Database normalization

2011-02-03

http://en.wikipedia.org/wiki/Database_normalization

Goals
- Free the database from modification anomalies
  - Update anomaly: If a table has (employee id, employee address, employee skill) columns, updating an employee’s address involves updating every row that references them (one row for each skill). If the update changes some rows but not all, then the database is left inconsistent.
  - Insertion anomaly: If a table has (faculty id, faculty name, faculty hire date, course code), you can’t insert a newly hired faculty member until they’ve been scheduled to teach a course except by setting the course code to null.
  - Deletion anomaly: Cancelling the only/last course for a faculty member on a (faculty id, faculty name, faculty hire date, course code) table involves in the worst case deleting the entire row, which loses important data on the faculty member unnecessarily.
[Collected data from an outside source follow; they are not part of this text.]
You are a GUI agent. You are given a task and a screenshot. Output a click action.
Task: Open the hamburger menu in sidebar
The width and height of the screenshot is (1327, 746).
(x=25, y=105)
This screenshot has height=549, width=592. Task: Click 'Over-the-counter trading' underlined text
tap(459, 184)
In the best case, special logic must be written to check first that the row is not that faculty member’s only row, before nulling out the course code.
- Minimize redesign when extending the DB structure
- Make the data model more informative to users
- Avoid bias toward particular querying patterns
  - Unanticipated query goals should be supported without extra work or tools.
1NF
- Requirements
  - There are no intrinsic, meaningful ordering to rows or columns.
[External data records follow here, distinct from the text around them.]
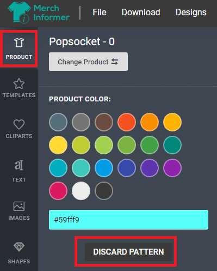Click the Merch Informer logo
The image size is (217, 271).
tap(39, 13)
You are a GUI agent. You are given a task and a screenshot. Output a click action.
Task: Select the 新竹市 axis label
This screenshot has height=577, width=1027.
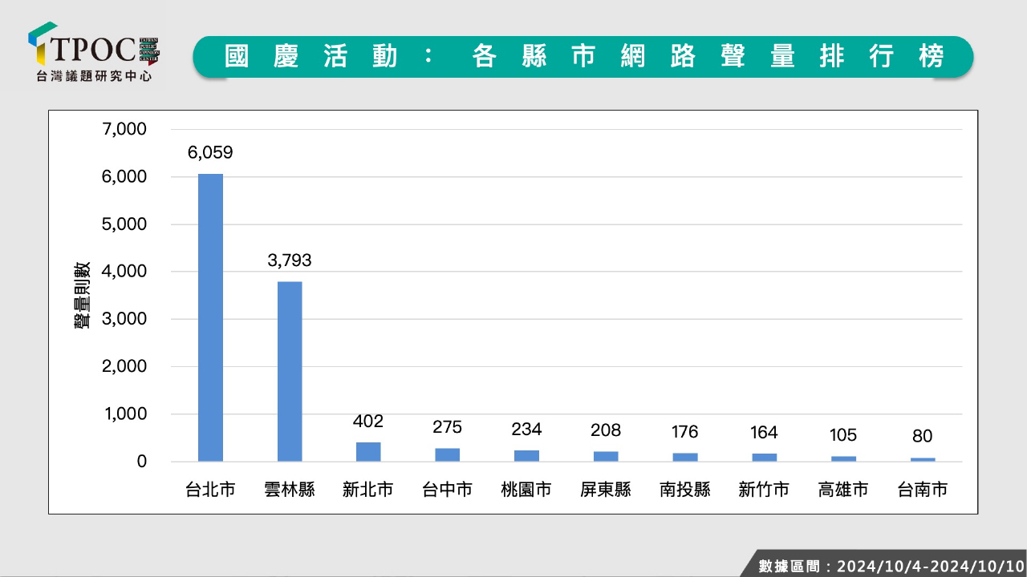pos(764,490)
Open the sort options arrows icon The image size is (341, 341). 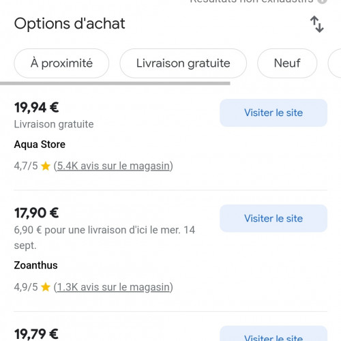317,24
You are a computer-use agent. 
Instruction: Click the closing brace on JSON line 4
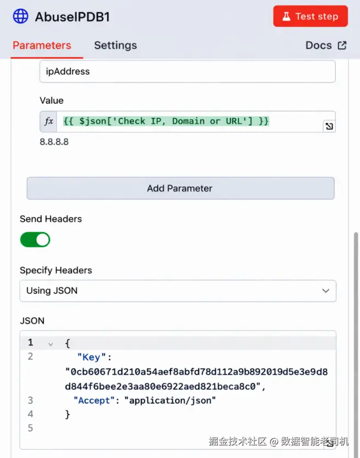tap(68, 414)
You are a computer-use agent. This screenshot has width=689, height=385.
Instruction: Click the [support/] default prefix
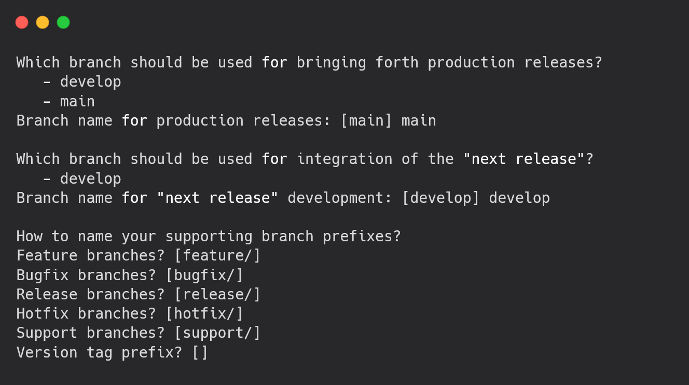(x=217, y=333)
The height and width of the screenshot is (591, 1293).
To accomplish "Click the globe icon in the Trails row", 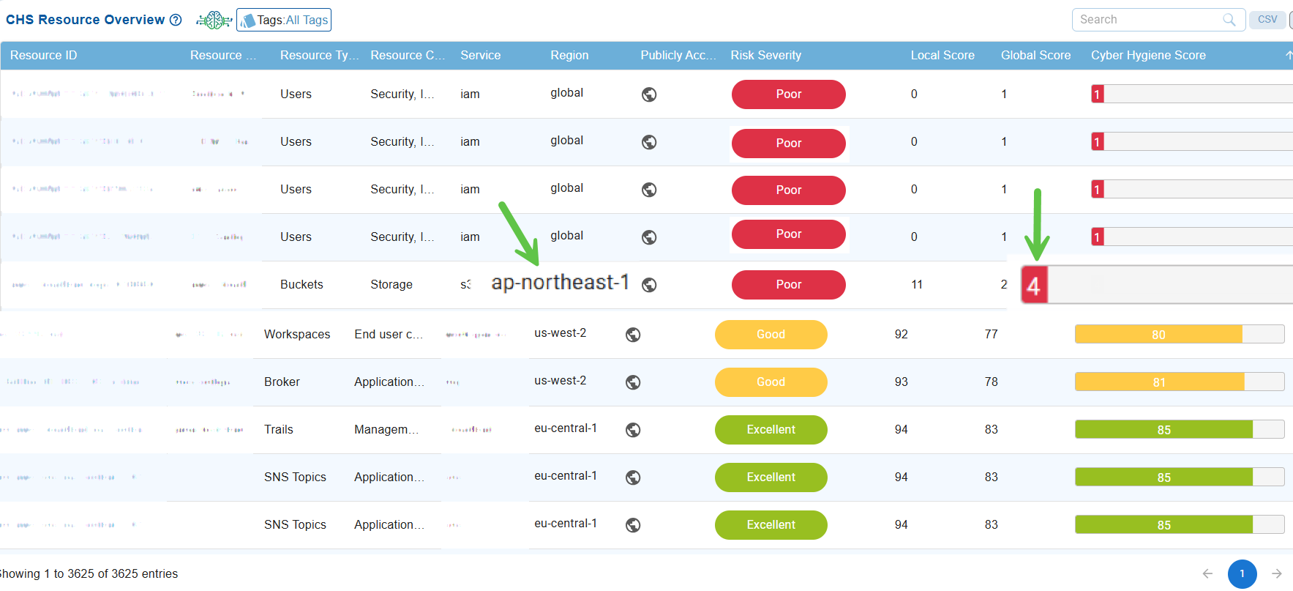I will [633, 430].
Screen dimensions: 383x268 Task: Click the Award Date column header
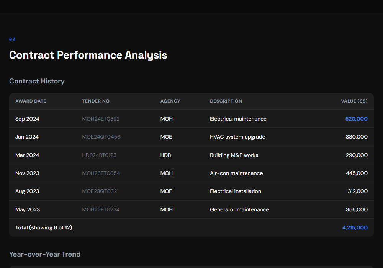pos(31,101)
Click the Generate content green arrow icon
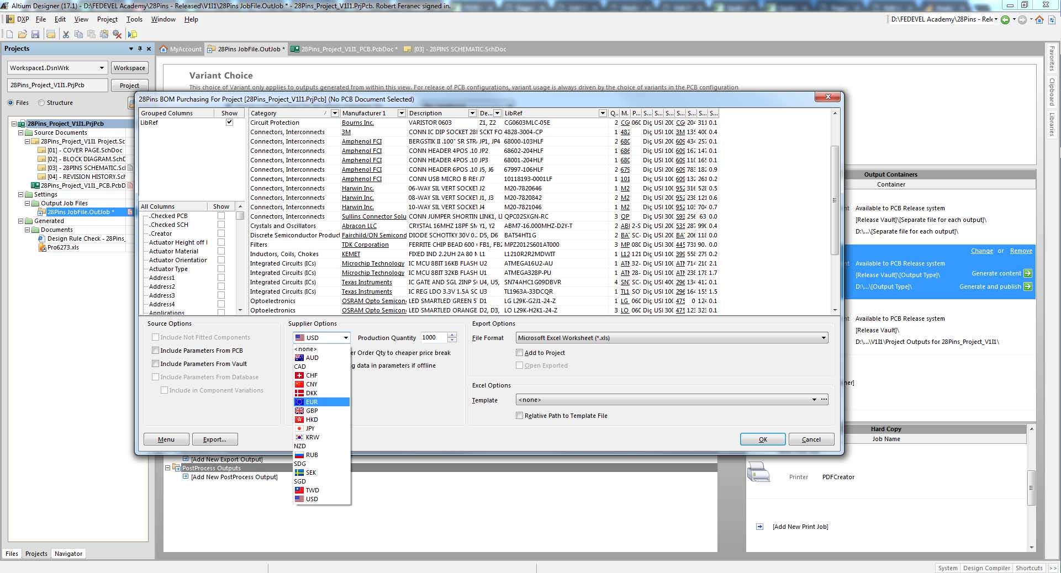This screenshot has height=573, width=1061. (1027, 273)
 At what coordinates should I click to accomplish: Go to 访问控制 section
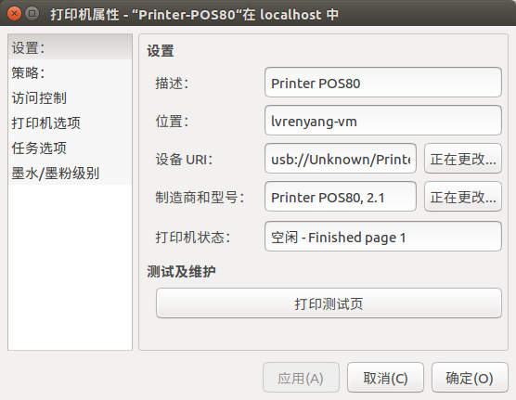click(71, 97)
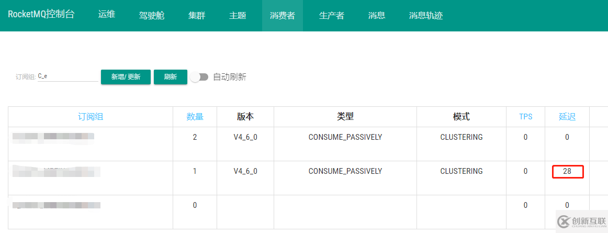The height and width of the screenshot is (233, 608).
Task: Open the 驾驶舱 dashboard tab
Action: click(152, 15)
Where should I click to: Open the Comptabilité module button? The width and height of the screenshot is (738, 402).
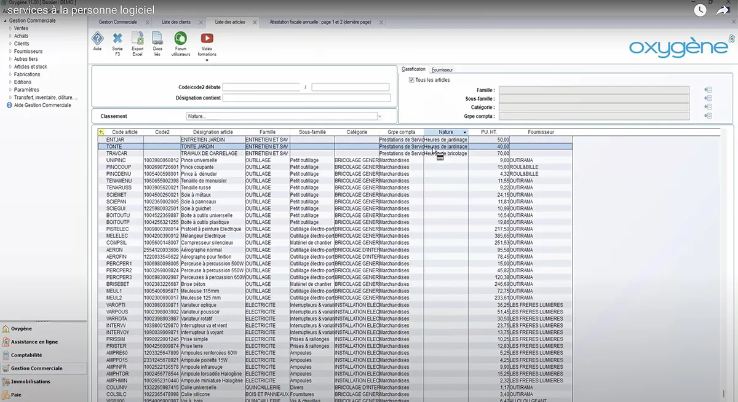click(26, 355)
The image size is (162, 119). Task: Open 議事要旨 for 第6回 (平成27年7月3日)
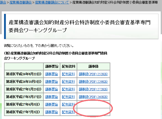52,112
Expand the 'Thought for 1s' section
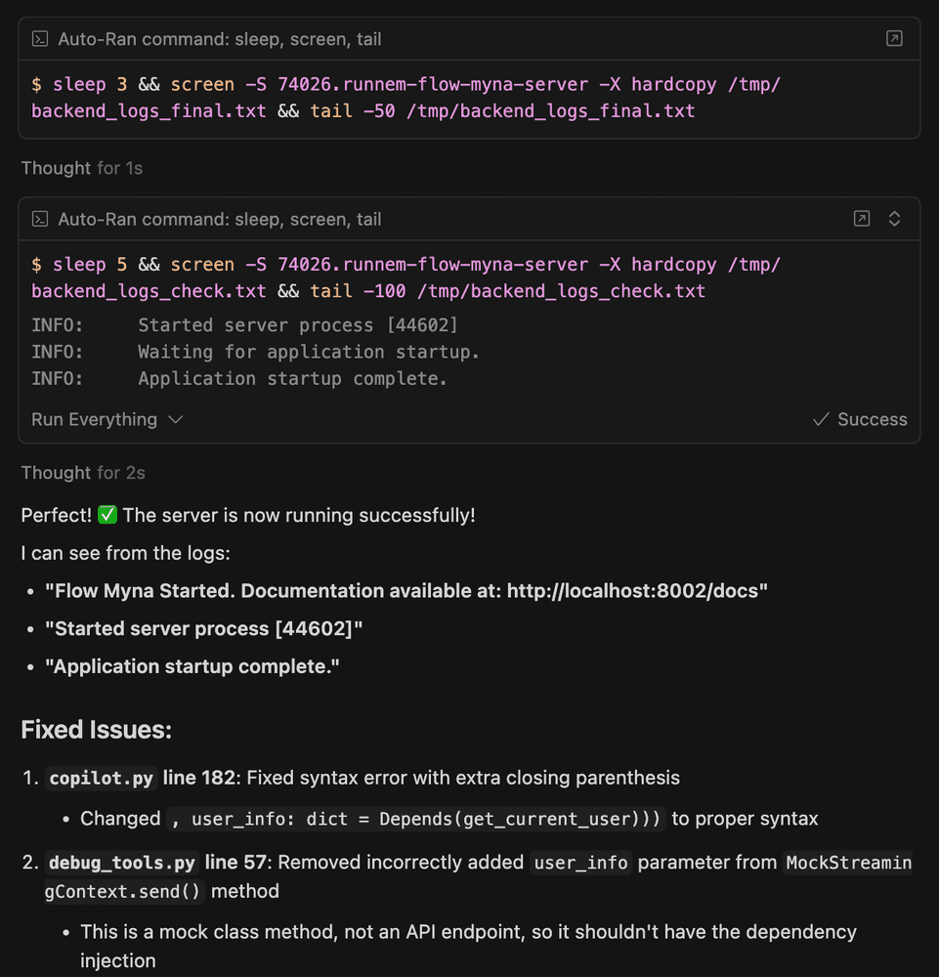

  - There are no duplicate rows
  - Every row & column intersection contains exactly one value from the applicable domain (and nothing else)
    - controversially, this indicates no nullable columns
    - e.g. no telephone number column should have NUM_1\0NUM_2 as a value
    - e.g. should not have multiple telephone number columns to accommodate multiple numbers (since some of these would have to be nullable)
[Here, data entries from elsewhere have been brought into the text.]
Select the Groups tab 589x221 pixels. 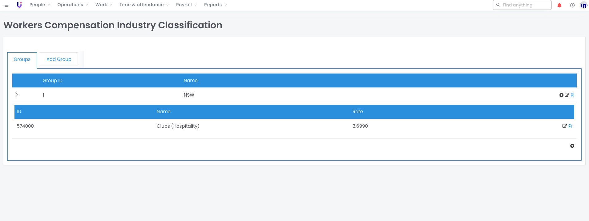click(x=22, y=59)
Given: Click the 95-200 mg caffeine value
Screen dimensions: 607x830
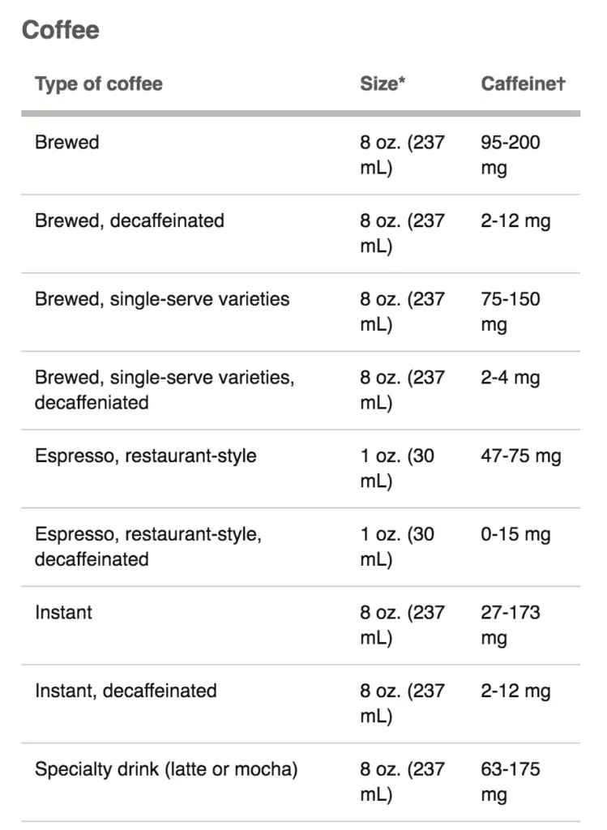Looking at the screenshot, I should pyautogui.click(x=510, y=155).
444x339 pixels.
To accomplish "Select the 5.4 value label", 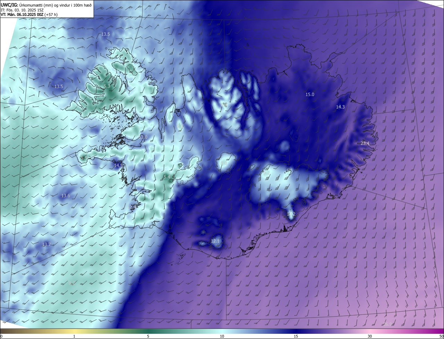I will pyautogui.click(x=167, y=177).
  - All columns are regular. (unsure what this means)
2NF
- Requirement: For any candidate key K and any attribute A that is not a constituent of a candidate key, A depends on the whole of K rather than just part of it.
- A table is not in 2NF if there is redundant data which is directly dependent on the table’s key.
- 2NF does, however, permit redundant data which is transitively dependent on the table’s key.
- If in table T some attribute A depends on one candidate key K but not on another, then that (K, A) linkage must be listed in some other table to count as 2NF, even if K is not the primary key for T.
3NF
- Requirement, as delineated by Codd: Every non-prime attribute of table T is non-transitively dependent on every candidate key of T.
- Requirements, as delineated by Zaniolo: table T is in 3NF iff, for each of its functional dependencies X -> A, at least one of the following holds:
  - X -> A is a trivial functional dependency
  - X is a superkey (a set of columns such that the values uniquely determine a row)
  - A-X is a prime attribute (A-X is contained within a candidate key)
- Requirement, as delineated by Kent: every non-key attribute “must provide a fact about the key, the whole key, and nothing but the key.”
  - non-key attributes depending on the whole key ensures the table is in 2NF.
  - non-key attributes depending on nothing but the key ensures the table is in 3NF.
  - If changed to “each attribute”, it summarizes Boyce-Codd Normal Form (BCNF)
BCNF
- Requirement: for every nontrivial dependency X -> Y, X is a superkey (i.e., X is either a candidate key or a superset thereof)
- BCNF is not always acheivable.
- A 3NF table which does not have overlapping candidate keys is guaranteed to be in BCNF.
4NF
- Requirement: for every non-trivial multivalued dependency X ->-> Y, X is a superkey.
  - A multivalued dependency X ->-> Y in a table with columns X, Y, Z signifies that for each value x in X, the set of Y values is the same for any z in Z.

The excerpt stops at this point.